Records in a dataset
------------------------

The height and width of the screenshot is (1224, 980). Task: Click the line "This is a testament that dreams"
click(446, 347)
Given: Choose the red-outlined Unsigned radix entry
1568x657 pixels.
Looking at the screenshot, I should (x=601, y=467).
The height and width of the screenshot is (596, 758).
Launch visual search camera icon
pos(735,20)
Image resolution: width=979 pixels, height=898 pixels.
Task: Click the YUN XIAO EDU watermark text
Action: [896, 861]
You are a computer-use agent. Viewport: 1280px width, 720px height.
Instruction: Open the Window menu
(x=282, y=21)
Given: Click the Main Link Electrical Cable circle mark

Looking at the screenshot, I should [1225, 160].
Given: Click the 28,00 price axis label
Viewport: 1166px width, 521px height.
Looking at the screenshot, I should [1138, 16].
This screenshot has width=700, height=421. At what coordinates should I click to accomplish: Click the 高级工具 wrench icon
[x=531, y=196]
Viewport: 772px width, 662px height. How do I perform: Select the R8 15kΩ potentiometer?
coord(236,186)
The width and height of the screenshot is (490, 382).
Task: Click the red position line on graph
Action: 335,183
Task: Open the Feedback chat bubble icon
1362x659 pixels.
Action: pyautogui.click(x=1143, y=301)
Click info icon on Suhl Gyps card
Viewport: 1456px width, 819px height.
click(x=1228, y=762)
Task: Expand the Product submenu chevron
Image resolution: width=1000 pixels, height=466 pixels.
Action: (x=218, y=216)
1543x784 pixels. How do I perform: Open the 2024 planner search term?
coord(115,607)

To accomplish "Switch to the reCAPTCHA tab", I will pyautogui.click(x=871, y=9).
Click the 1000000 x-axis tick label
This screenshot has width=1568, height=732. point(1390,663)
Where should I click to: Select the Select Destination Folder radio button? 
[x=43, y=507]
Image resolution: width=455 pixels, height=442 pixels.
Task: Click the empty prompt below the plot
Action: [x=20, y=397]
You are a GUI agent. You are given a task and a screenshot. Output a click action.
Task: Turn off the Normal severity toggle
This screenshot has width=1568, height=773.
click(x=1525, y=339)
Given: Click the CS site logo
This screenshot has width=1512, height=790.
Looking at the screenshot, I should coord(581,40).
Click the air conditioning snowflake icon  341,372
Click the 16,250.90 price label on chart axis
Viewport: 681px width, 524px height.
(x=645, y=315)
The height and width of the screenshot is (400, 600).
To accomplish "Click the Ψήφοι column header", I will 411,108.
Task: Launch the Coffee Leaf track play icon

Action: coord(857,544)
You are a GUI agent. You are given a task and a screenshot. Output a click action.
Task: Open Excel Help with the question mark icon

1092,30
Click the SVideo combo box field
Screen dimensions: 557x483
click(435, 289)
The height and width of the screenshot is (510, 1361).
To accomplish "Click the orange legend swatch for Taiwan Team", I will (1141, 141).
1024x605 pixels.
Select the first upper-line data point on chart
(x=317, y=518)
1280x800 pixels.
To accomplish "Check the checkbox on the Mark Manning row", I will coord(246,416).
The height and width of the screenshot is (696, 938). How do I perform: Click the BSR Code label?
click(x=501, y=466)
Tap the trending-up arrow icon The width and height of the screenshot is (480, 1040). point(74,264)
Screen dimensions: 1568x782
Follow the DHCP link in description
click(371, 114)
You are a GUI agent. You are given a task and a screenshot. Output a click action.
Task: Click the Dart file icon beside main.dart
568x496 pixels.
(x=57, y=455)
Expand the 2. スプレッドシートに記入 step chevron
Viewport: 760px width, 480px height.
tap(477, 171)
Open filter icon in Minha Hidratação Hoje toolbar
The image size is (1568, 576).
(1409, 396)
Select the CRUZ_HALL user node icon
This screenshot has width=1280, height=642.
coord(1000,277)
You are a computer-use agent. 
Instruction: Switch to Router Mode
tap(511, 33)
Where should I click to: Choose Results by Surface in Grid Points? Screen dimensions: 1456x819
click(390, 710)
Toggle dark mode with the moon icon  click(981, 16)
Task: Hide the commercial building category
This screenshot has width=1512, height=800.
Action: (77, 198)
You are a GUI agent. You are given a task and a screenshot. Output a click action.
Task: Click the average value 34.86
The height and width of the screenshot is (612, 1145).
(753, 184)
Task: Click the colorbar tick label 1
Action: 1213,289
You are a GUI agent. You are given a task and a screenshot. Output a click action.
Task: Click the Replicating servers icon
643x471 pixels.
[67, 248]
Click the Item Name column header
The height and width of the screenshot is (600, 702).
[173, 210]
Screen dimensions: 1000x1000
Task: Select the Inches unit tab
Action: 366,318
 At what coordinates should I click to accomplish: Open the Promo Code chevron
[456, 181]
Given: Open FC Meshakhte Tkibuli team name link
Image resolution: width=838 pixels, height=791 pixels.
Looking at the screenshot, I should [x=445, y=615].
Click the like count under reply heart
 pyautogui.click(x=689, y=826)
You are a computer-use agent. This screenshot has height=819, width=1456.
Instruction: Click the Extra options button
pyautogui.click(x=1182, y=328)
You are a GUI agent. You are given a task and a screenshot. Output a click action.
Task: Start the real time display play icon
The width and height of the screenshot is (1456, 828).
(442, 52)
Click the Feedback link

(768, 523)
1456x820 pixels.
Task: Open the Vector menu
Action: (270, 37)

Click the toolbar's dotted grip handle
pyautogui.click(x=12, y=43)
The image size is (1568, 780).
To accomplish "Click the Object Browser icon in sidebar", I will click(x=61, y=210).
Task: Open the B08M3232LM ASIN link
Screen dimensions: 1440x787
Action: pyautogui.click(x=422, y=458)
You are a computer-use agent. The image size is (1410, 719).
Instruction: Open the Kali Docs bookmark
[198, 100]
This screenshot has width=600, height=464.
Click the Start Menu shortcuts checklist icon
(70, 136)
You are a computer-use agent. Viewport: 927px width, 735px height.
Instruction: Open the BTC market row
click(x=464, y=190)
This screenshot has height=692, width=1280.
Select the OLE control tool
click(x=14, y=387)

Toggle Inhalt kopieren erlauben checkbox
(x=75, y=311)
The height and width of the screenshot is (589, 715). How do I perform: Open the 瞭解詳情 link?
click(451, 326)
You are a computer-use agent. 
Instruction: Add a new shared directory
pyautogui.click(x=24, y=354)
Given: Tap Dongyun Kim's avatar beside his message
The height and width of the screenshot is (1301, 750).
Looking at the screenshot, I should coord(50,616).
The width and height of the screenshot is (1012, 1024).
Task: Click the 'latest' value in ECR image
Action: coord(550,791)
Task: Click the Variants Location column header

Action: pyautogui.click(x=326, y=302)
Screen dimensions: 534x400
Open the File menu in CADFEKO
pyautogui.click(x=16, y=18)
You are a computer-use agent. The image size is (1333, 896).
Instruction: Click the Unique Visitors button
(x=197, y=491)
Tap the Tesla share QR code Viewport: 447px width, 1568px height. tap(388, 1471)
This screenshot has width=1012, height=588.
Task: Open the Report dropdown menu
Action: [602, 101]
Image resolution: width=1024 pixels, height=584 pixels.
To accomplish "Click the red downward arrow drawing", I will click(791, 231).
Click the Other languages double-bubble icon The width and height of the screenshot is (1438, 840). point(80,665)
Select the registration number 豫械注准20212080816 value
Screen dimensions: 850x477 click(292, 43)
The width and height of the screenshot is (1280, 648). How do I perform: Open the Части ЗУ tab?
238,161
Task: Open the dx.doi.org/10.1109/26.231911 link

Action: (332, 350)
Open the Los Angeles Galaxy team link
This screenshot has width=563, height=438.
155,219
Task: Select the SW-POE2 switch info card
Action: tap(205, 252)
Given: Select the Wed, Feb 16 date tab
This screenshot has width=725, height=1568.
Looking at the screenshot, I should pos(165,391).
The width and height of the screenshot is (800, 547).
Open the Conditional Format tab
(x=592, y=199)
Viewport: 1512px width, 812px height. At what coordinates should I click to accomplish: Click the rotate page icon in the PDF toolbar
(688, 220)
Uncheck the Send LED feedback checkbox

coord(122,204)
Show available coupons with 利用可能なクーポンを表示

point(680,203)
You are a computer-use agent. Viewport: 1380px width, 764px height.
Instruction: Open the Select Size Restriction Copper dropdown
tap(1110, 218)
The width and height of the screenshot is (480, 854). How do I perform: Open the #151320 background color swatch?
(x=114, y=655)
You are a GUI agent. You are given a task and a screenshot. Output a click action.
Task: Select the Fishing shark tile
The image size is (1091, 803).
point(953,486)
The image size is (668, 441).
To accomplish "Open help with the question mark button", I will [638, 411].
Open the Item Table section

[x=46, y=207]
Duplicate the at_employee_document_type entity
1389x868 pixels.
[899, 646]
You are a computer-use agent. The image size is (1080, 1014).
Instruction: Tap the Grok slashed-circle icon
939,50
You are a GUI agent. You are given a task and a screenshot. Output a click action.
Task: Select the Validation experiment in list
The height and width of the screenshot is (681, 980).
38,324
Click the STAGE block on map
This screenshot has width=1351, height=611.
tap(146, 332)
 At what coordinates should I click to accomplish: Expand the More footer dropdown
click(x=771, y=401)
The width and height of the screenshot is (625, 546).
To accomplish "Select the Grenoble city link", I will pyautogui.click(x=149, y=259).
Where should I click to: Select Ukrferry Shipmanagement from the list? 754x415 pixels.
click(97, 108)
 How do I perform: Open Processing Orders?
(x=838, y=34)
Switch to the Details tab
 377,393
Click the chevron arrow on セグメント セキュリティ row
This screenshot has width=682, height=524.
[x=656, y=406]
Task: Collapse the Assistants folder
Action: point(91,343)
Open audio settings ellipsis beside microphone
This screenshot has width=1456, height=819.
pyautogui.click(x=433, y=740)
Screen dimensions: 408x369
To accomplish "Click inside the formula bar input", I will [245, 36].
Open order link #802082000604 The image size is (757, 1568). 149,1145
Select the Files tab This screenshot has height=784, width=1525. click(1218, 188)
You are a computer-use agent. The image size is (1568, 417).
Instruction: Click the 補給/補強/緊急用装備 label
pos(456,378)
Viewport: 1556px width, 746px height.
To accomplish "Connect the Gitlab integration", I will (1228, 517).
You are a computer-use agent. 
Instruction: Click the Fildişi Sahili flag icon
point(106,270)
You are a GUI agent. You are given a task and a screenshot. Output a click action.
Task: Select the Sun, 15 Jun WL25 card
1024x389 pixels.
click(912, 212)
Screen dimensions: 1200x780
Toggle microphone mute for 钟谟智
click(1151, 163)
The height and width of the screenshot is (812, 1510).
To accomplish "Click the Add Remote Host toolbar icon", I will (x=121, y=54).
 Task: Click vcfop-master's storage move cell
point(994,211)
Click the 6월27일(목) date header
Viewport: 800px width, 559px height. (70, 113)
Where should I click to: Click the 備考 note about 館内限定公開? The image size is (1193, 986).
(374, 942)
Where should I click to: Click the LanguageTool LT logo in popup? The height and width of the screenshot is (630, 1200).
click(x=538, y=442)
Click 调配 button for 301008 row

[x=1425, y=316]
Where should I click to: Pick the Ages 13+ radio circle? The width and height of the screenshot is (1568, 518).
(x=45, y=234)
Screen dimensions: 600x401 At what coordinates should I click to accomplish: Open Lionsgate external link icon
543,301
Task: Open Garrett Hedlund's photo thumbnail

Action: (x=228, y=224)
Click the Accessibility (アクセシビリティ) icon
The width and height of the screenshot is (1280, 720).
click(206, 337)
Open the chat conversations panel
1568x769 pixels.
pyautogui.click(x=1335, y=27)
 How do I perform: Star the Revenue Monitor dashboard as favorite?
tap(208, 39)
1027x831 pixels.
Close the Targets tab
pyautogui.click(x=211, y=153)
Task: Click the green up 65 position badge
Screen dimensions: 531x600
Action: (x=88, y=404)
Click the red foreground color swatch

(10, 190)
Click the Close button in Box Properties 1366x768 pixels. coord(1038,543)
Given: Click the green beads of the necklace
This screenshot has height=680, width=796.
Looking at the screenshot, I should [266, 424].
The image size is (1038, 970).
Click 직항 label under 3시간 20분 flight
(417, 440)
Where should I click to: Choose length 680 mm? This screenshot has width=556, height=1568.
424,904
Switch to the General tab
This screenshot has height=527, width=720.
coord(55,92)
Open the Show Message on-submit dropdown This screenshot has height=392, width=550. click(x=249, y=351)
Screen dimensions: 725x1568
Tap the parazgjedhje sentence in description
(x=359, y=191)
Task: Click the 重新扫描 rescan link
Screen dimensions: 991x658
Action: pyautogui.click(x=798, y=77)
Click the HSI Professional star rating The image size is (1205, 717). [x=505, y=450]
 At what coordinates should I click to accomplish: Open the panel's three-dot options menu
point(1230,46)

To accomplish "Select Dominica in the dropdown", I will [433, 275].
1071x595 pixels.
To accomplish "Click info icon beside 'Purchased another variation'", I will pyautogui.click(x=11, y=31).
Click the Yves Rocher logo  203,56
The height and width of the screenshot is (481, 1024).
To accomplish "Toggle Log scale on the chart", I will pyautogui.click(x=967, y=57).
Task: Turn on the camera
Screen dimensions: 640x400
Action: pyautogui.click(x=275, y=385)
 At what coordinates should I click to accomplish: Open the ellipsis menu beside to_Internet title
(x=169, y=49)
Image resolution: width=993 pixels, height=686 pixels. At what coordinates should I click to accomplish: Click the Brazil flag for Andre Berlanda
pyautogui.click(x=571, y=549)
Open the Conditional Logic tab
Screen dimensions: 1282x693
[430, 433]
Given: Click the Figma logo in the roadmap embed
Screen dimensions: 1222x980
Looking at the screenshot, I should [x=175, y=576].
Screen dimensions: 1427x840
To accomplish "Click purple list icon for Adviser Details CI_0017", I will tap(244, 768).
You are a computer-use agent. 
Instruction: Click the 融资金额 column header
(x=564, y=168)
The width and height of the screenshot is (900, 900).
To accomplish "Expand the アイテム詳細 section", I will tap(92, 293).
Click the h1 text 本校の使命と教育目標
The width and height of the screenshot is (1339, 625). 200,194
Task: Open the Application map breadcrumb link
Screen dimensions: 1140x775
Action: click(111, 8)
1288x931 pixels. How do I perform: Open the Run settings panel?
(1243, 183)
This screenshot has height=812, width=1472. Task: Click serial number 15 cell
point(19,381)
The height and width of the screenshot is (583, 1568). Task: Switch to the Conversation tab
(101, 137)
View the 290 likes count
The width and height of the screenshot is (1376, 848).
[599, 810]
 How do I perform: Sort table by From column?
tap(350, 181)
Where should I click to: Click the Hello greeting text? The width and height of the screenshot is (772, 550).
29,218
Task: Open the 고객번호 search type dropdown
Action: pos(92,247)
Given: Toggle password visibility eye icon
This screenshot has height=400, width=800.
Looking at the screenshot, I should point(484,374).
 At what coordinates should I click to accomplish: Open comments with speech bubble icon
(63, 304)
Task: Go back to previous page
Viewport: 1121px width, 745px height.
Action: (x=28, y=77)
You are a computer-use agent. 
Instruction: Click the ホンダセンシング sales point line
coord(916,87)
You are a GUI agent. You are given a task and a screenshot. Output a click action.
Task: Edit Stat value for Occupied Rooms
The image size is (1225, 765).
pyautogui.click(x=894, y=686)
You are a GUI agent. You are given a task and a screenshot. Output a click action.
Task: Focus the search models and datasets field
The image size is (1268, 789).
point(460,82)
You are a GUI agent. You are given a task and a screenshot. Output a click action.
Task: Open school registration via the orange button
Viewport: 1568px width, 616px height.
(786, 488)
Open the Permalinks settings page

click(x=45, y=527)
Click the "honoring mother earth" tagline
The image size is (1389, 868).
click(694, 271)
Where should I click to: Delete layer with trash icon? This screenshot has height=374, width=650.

------------------------

SHORT TASK
Can you rewrite the records starting at the line that contains "Task: Click vcfop-master's storage move cell" and ending at the line that contains "Click the Close", substituting "Sources" for "Targets" and leaving everything else unchanged?

EXERCISE RESPONSE
 Task: Click vcfop-master's storage move cell
point(994,211)
Click the 6월27일(목) date header
Viewport: 800px width, 559px height. (70, 113)
Where should I click to: Click the 備考 note about 館内限定公開? The image size is (1193, 986).
(374, 942)
Where should I click to: Click the LanguageTool LT logo in popup? The height and width of the screenshot is (630, 1200).
click(x=538, y=442)
Click 调配 button for 301008 row

[x=1425, y=316]
Where should I click to: Pick the Ages 13+ radio circle? The width and height of the screenshot is (1568, 518).
(x=45, y=234)
Screen dimensions: 600x401 At what coordinates should I click to accomplish: Open Lionsgate external link icon
543,301
Task: Open Garrett Hedlund's photo thumbnail

Action: (x=228, y=224)
Click the Accessibility (アクセシビリティ) icon
The width and height of the screenshot is (1280, 720).
click(206, 337)
Open the chat conversations panel
1568x769 pixels.
pyautogui.click(x=1335, y=27)
 How do I perform: Star the Revenue Monitor dashboard as favorite?
tap(208, 39)
1027x831 pixels.
Close the Sources tab
pyautogui.click(x=211, y=153)
Task: Click the green up 65 position badge
Screen dimensions: 531x600
Action: (x=88, y=404)
Click the red foreground color swatch

(10, 190)
Click the Close button in Box Properties 1366x768 pixels. coord(1038,543)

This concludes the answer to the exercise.